EXERCISE INSTRUCTIONS:
A: In the anniversary post, why did the writer and Sue end up visiting emergency care?
B: Sum up the anniversary post in two sentences.

======== PAGE TEXT

Tuesday, 21 January 2014

Laurieton Day 3

35 years ago, Sue and I stood beside a tall eucalypt at a bush art gallery north of Armidale and made promises we have since kept. We have raised three individual, independent children, each with talents but more importantly, the gift of sharing their love. The circumstances have been bloody impossible at times but this morning we celebrate not our survival, not our memories but all the tomorrow's yet to come. Beyond all her finest qualities like courage and forgiveness, Sue's greatest and most unwavering gift to me has been her friendship. When even the best fell away, she was always there. We both took those promises seriously. We both kept them and this morning, in the sunshine, holding hands, we are proud of each other.

It was all I wrote yesterday. It was enough.

Our anniversary was filled with so many things that were typical of our journey ...

  • we did a lot of things Sue wanted to do (beach, walking through long grass to find an old hut)
  • we a visit to emergency care when I got stung on the lip and looked like I'd gone a round with half a dozen P&C ladies
  • we drank coffee
  • we did more things Sue wanted to do (the damn beach again)

================
======== RECORDS SUPPLIED

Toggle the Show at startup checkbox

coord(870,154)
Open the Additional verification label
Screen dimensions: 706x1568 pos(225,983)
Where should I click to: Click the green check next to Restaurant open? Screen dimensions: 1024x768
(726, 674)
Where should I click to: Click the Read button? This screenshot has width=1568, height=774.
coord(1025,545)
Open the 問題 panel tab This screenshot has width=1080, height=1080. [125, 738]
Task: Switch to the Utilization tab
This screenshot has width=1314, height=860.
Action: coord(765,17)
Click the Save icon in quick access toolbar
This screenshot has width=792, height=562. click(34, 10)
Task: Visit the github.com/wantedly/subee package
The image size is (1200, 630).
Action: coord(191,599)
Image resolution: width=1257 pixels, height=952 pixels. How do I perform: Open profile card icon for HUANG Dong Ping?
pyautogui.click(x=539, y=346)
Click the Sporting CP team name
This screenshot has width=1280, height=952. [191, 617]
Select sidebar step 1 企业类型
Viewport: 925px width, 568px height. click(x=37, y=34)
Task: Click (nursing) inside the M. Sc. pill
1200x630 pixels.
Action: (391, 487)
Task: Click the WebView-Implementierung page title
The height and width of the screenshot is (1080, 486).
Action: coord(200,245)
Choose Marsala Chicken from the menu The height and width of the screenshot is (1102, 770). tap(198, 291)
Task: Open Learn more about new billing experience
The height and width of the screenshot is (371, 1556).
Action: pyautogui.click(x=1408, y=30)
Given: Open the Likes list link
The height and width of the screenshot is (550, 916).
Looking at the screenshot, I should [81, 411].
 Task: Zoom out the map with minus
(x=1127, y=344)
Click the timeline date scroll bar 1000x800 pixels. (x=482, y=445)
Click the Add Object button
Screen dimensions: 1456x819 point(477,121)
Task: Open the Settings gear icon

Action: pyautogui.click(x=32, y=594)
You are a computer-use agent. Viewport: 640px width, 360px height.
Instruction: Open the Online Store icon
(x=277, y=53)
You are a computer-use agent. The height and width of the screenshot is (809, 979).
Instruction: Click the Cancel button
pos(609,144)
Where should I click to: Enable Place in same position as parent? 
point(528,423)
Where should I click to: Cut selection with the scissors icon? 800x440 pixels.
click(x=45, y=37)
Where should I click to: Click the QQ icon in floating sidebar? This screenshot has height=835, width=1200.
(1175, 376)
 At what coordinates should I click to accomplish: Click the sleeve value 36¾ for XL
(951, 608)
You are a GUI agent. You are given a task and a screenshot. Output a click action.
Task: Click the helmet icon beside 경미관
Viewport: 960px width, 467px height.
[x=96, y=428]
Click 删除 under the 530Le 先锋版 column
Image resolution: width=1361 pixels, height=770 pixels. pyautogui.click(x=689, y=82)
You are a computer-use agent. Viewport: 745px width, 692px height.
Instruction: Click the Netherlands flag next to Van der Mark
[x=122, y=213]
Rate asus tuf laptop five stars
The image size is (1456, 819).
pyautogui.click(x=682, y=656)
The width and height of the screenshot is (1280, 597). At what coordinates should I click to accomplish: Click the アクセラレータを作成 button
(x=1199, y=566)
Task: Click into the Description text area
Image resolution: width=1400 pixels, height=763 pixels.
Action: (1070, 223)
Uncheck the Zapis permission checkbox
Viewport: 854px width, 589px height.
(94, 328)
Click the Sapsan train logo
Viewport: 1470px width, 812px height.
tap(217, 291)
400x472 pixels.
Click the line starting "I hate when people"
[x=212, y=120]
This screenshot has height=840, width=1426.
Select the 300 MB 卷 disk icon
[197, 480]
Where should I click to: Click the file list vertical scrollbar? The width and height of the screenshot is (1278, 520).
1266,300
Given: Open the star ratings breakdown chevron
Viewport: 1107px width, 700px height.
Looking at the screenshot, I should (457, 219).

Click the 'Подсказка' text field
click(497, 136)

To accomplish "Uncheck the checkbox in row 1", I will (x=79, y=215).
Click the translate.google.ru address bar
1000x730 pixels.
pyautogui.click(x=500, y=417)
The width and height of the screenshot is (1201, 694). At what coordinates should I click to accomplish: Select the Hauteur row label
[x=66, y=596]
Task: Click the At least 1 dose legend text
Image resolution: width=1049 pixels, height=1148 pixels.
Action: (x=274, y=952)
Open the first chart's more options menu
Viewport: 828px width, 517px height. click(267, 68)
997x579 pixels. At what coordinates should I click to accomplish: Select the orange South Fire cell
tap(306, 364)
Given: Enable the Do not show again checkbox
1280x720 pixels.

================

RESPONSES FOR EACH TASK:
A: They went to emergency care because the writer got stung on the lip. The swelling made the writer look like they'd "gone a round with half a dozen P&C ladies."

B: The writer marks 35 years since making promises with Sue beside a tall eucalypt north of Armidale, saying they raised three children, kept those promises, and are proud of each other. Their anniversary included things Sue wanted to do, like the beach and a walk through long grass to find an old hut, plus a trip to emergency care after the writer was stung on the lip, and coffee.